The reference point for "recommended cold inflation pressure" is itself a regulated artifact. FMVSS 138 ties its threshold to the Vehicle Placard and the tire inflation pressure label — the sources of the manufacturer's recommended cold inflation pressure under 49 CFR 571.110. That linkage matters because the 25 percent threshold is measured against the manufacturer's spec for that specific vehicle, not a generic number; the placard on the driver's door jamb is the baseline the TPMS judges against. The standard also distinguishes the warning telltale's behavior — it must illuminate and, by design, remain illuminated while the low-pressure condition persists — from a momentary alert.

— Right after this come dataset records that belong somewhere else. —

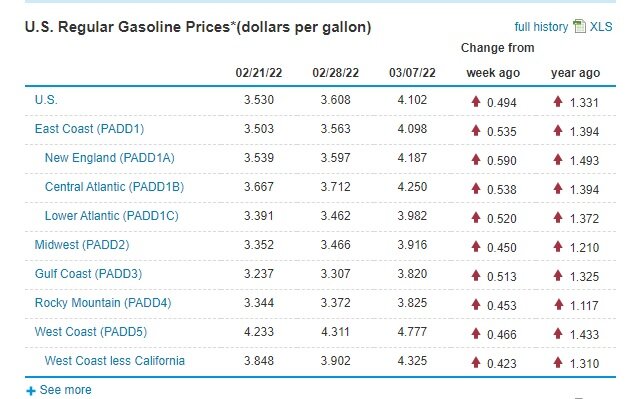The width and height of the screenshot is (631, 399).
Task: Click the plus icon beside See more
Action: point(31,391)
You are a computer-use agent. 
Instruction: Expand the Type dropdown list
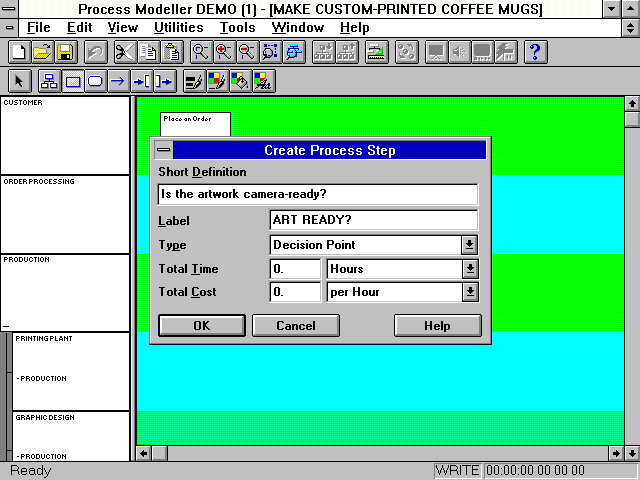click(469, 245)
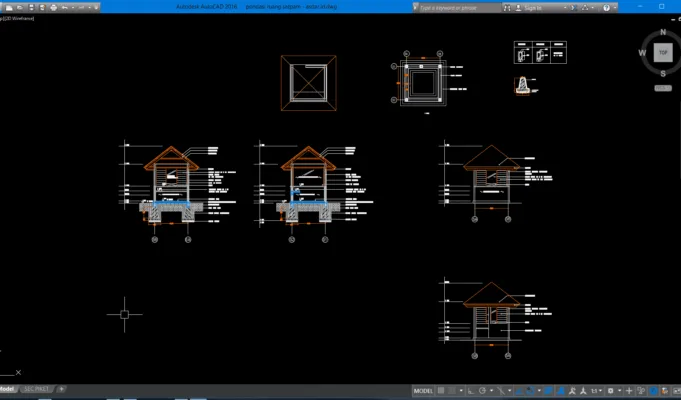This screenshot has width=681, height=400.
Task: Save the drawing with the Save icon
Action: [x=32, y=8]
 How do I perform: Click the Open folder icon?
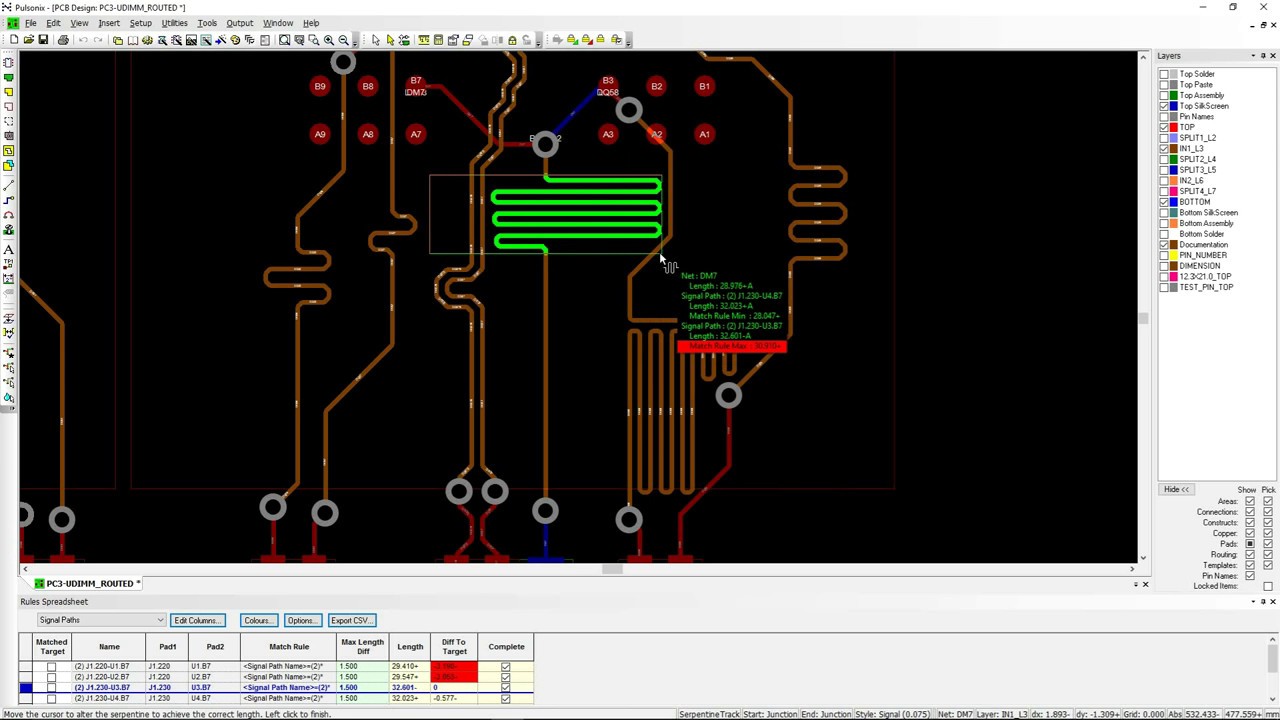click(x=28, y=40)
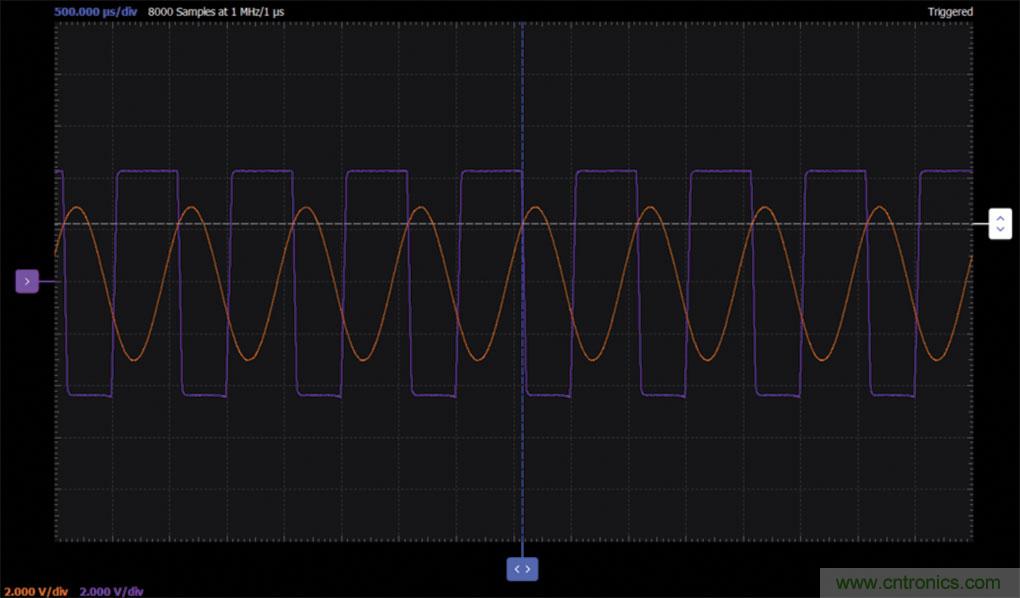
Task: Click right arrow on the horizontal position handle
Action: [529, 568]
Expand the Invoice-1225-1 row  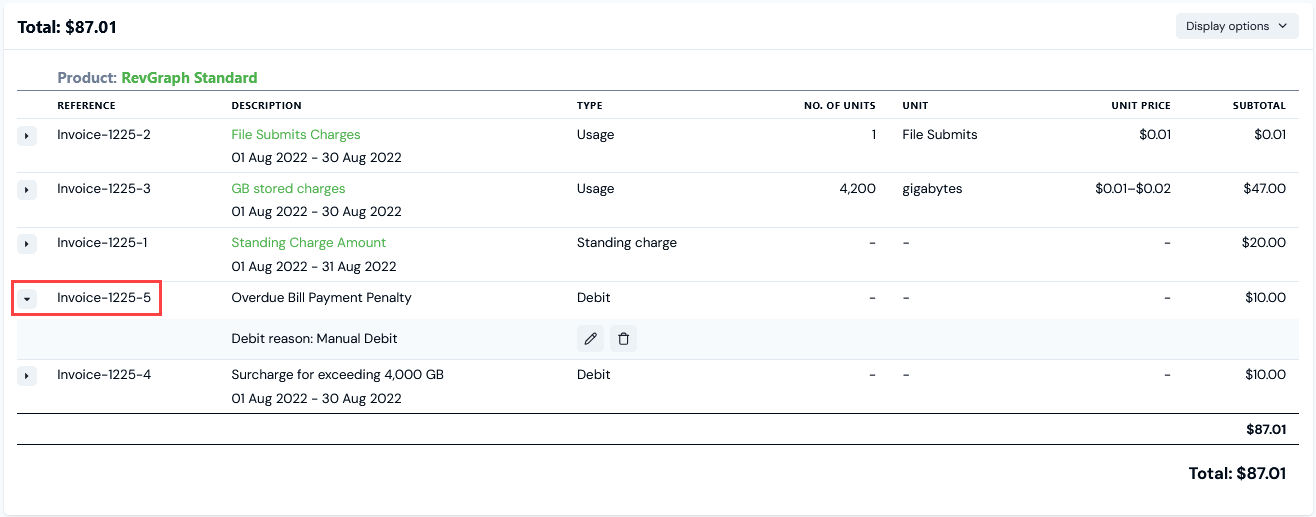(x=27, y=243)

What the standard does and does not promise

It helps to be precise about what FMVSS 138 guarantees. It guarantees that a covered light vehicle carries a system that will detect significant under-inflation in up to four tires and warn the driver within 20 minutes of crossing the 25 percent threshold. It does not require the system to display the exact pressure of each tire, and it does not require detection of slow leaks before they reach the threshold — many vehicles offer per-tire pressure readouts, but that is a manufacturer feature beyond the federal floor. The standard sets a minimum capability: a binary warning tied to a defined under-inflation level, delivered within a defined time.

The reason the standard exists is the safety chain that significant under-inflation sets off. An under-inflated tire flexes more, runs hotter, wears faster, and is more prone to failure at speed — the failure mode behind a wave of crashes that prompted the statutory mandate for tire-pressure monitoring in the first place. FMVSS 138 converts that mandate into a measurable requirement: a defined trigger (25 percent below the placard pressure), a defined response time (20 minutes), and a defined indicator (the low-pressure telltale). When the light comes on, it is reporting that at least one tire has reached the federally specified under-inflation level — and the document that says exactly what that means is 49 CFR 571.138.

Direct versus indirect TPMS, and why it matters

FMVSS 138 is a performance standard, which means it specifies what the system must achieve, not how it must work — and manufacturers meet it with two distinct technical approaches. A direct TPMS places a pressure sensor inside each wheel that measures actual tire pressure and transmits it to the vehicle. An indirect TPMS infers under-inflation without a pressure sensor, typically by reading wheel-speed data from the antilock-braking system: an under-inflated tire has a slightly smaller rolling radius and turns marginally faster, and the system flags the discrepancy. Both can be engineered to meet the standard's 25-percent trigger and 20-minute warning, which is why FMVSS 138 deliberately avoids prescribing a sensor architecture. The practical consequence for owners is that an indirect system generally must be reset after tire rotation or reinflation so it can relearn the baseline, and it cannot tell you which specific tire is low — capabilities a direct system provides as a side effect of measuring real pressure.

The standard also accounts for the warning's persistence and for malfunction. The low-pressure telltale is required to stay illuminated as long as the under-inflation condition exists, rather than flashing once and clearing, so a driver who misses the initial alert still sees the warning on the next start. Separately, the standard addresses what happens when the TPMS itself fails — through a malfunction indication — so that a non-functioning monitoring system does not silently leave the driver believing the tires are being watched when they are not. That combination of a defined trigger, a bounded warning time, a persistent telltale, and a malfunction indication is what turns "tire pressure monitoring" from a marketing label into a federally measurable capability. The full set of requirements, and the columns and thresholds that govern the trigger, are spelled out in the codified standard at 49 CFR 571.138.